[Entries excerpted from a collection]
* * * * * * * * *
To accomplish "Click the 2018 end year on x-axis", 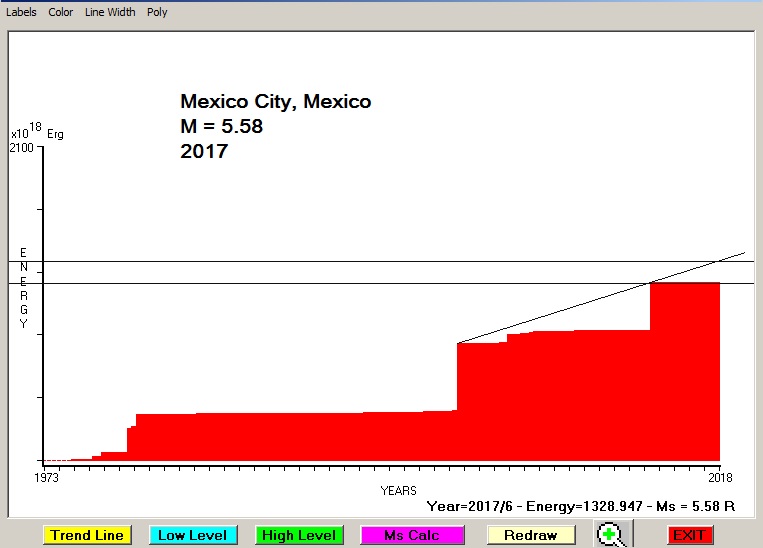I will (720, 476).
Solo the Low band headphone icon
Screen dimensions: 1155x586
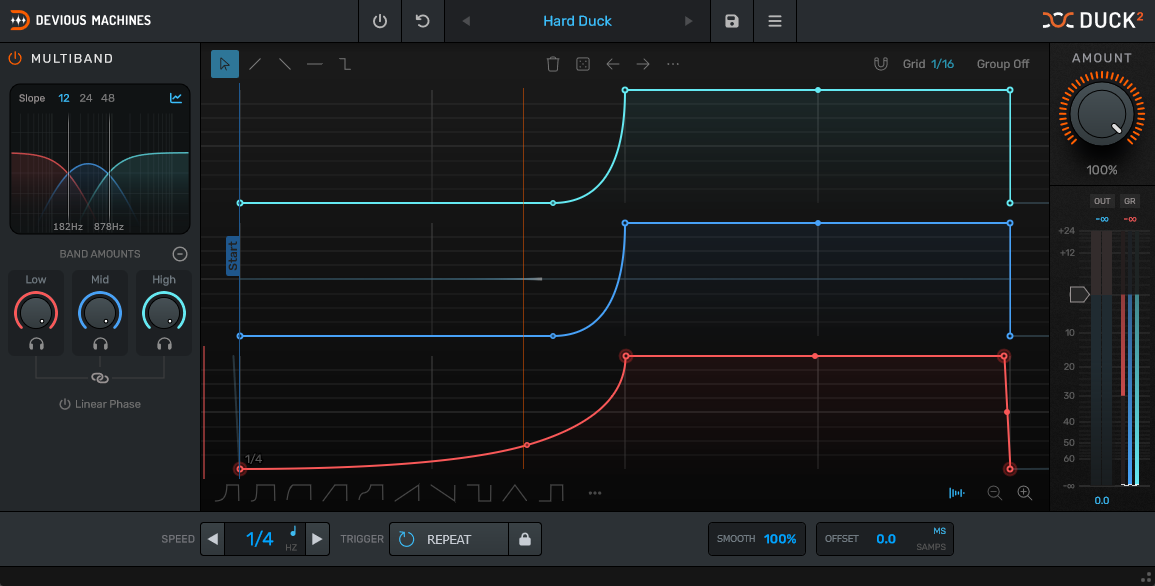(x=36, y=343)
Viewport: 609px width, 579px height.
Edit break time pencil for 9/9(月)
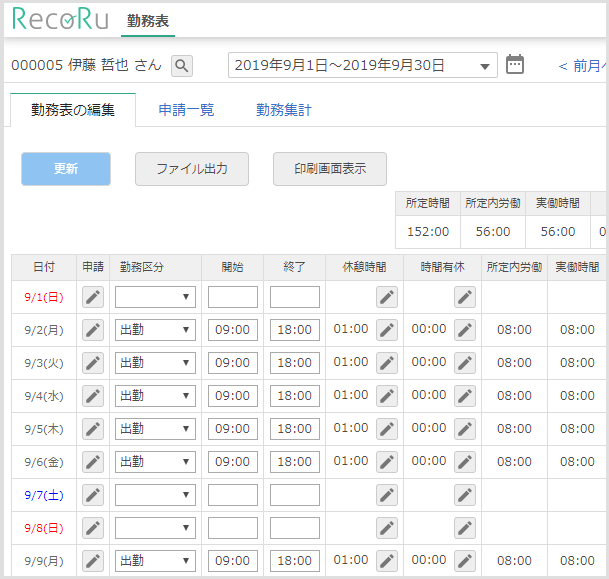pos(387,561)
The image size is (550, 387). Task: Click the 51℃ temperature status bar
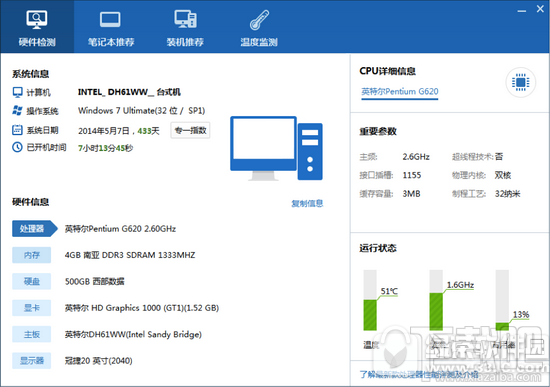(370, 300)
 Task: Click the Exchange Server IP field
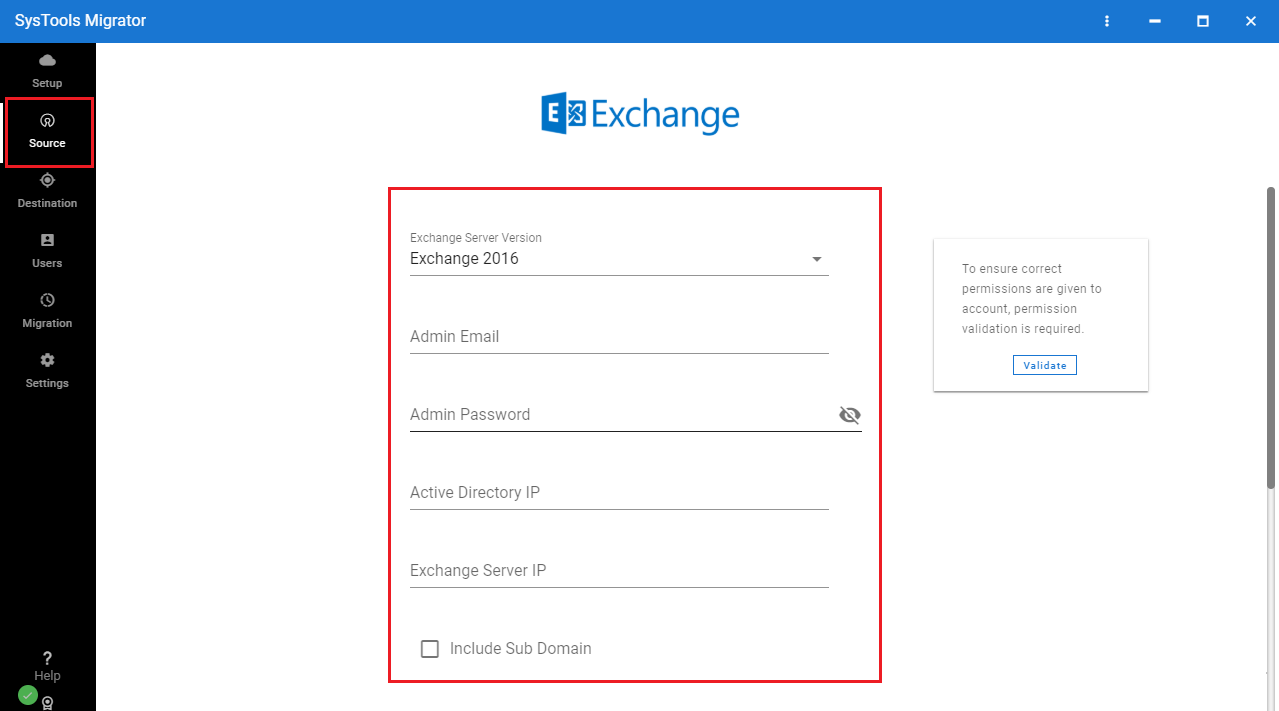618,571
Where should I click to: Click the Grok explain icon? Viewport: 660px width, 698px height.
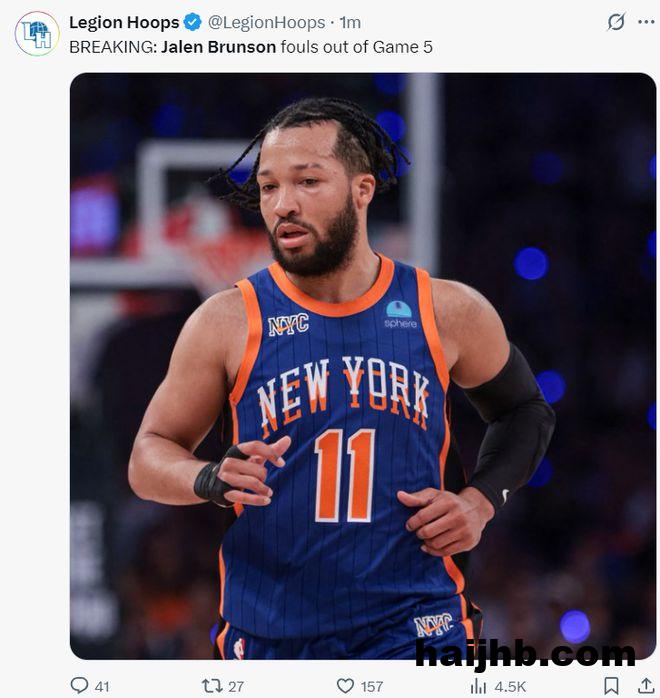point(616,22)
* * * * * * * * *
Work to do: Update the entries from the line that contains "Viewport: 609px width, 579px height." through the end of the entries by replacing "Viewport" with "Window" and keeping everything else the same. Leave the pictures out of your answer.

Reply:
Window: 609px width, 579px height.
Edit break time pencil for 9/9(月)
pos(387,561)
The image size is (550, 387). Task: Click the 51℃ temperature status bar
(370, 300)
 Task: Click the Exchange Server IP field
618,571
Where should I click to: Click the Grok explain icon? Window: 660px width, 698px height.
point(616,22)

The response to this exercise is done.